After arresting one too many dealers in Darlinghurst, McNamara was reprimanded for interfering with the local narcotics trade, thus cutting into his supervisor’s profits. After McNamara ignored several verbal warnings, his supervisor planted cash in his locked drawer to send the eager recruit a none-too subtle message.

Trained in surveillance, McNamara methodically collected enough evidence to prove his boss was a crook. One Saturday morning, while the top command of the Cross cop squad was away on a sex holiday in the Philippines, he entered police headquarters with a pager that linked the Detective Sergeant of the Kings Cross Command to a ring of drug manufacturers and suppliers headed up by Sydney’s most notorious paedophile, Dolly Dunn, who drugged and raped young underage boys while wearing priest’s robes. Dunn painstakingly recorded his rapes on video tape. McNamara was wired by the Internal Affairs Unit and went even further undercover to collect irrefutable evidence against a drug racketeering ring of paedophiles extorted and protected by the police.

It turned out Deputy Sergeant Churchill had established excellent contacts in the Internal Affairs Unit while he worked there. When he returned from Manilla, his mates in the unit alerted him to McNamara’s undercover activities. Predictably, the whistleblower cop was falsely accused of criminal activities by Internal Affairs. After Churchill was arrested, McNamara was forced into hiding. After the police assigned him a “private” number, it was published in the police union newsletter and he and his wife received death threats. After the newlyweds fled to America, their itinerary was leaked to would be assassins.

Glen McNamara’s story, which featured in the Wood Royal Commission into police corruption, is chronicled in his chilling big ball biography, “Dirty Work.” When I spoke with Glen on the phone from an undisclosed location in what he described as a MacMansion somewhere in Sydney’s southwest, I told him that I lived in what he calls “Goldenhurst.” Surely things were worse in the bad old days. I ask him, “Following the findings of the Wood Royal Commission and the damning story in your book, do you think there are better controls in place?” McNamara is not optimistic. He tells me: “It’s no different now. Anytime you have civil servants (and that’s what police basically are) engaged in enforcement of something that is prohibited you have the opportunity to profit. You would have seen it where you live in Darlinghurst. In your neighbourhood there has been no progress at all in relation to the violence meted out to gay men.
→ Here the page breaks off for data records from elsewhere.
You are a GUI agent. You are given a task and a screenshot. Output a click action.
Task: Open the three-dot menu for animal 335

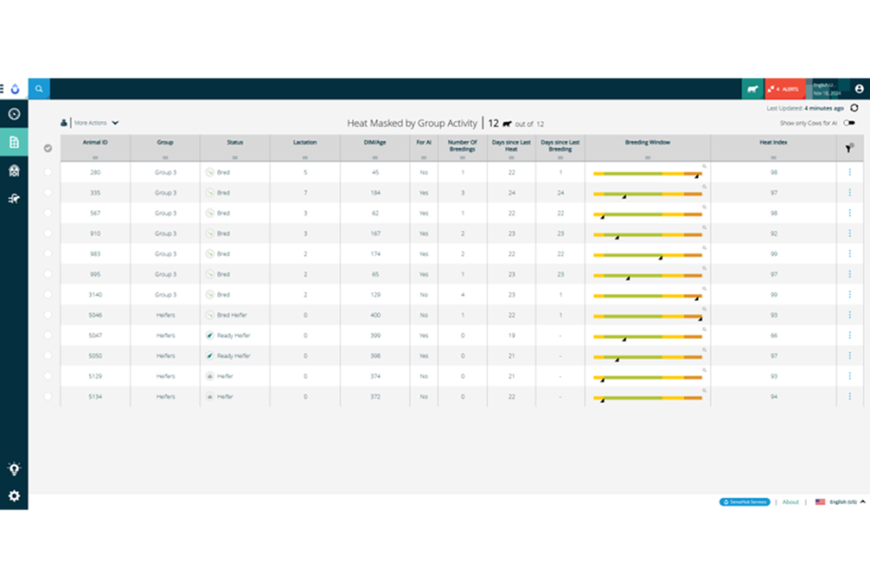[x=849, y=193]
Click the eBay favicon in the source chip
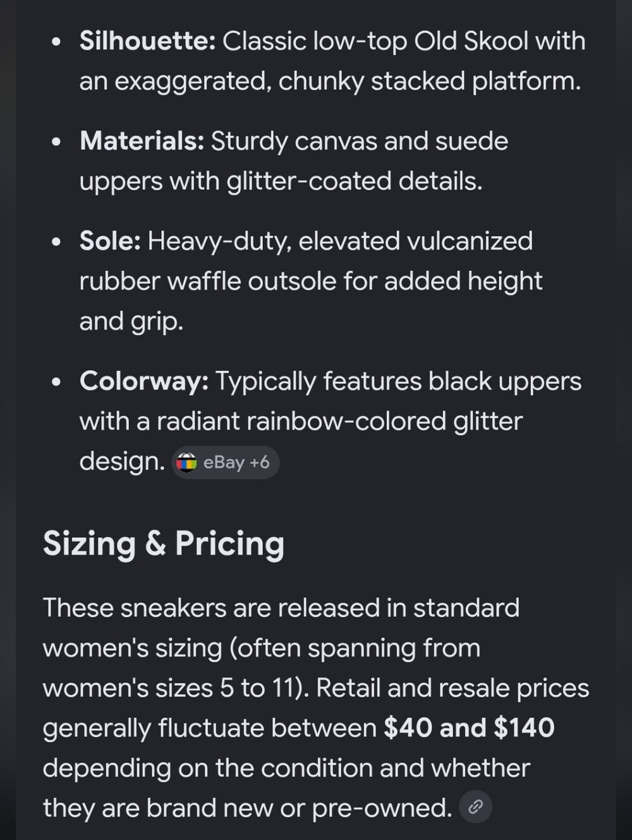The width and height of the screenshot is (632, 840). pos(186,463)
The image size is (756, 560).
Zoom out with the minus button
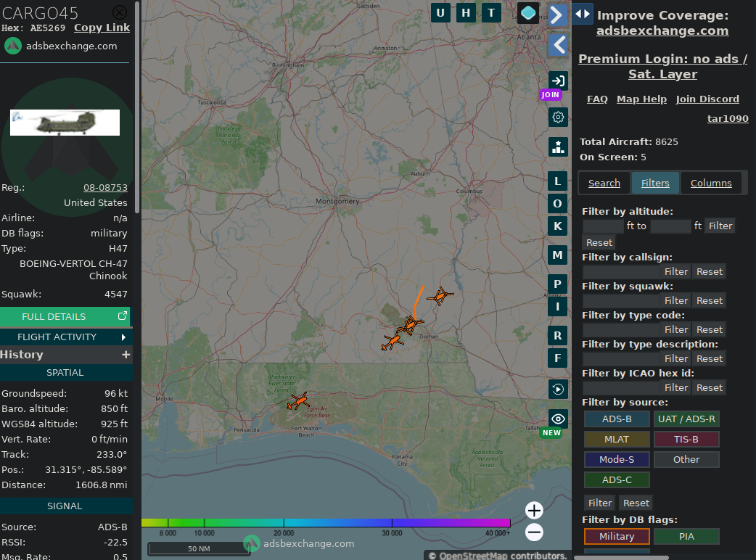click(x=534, y=532)
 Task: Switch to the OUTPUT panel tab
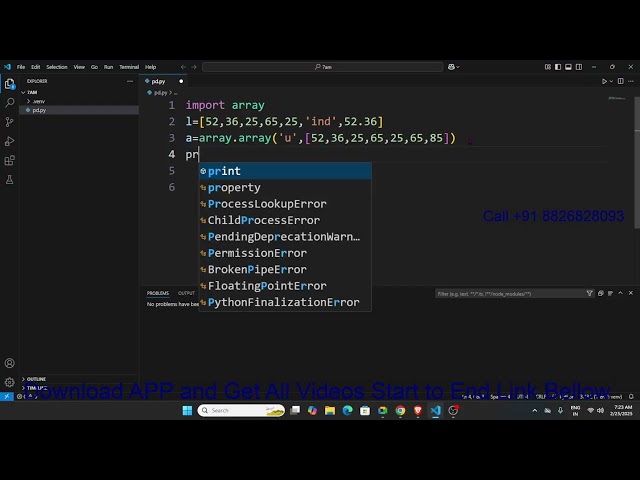click(186, 293)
There is still homophobic violence and people are still being bashed because they are gay or because someone thinks they are gay.”  In McNamara’s opinion law enforcement is more interested in narcotics than in anti-gay violence because there is more money to be made in drugs. “There is no money or opportunity to obtain money from victims,” the retired cop told me. A battle weary warrior, Glen McNamara is still willing to fight the good fight.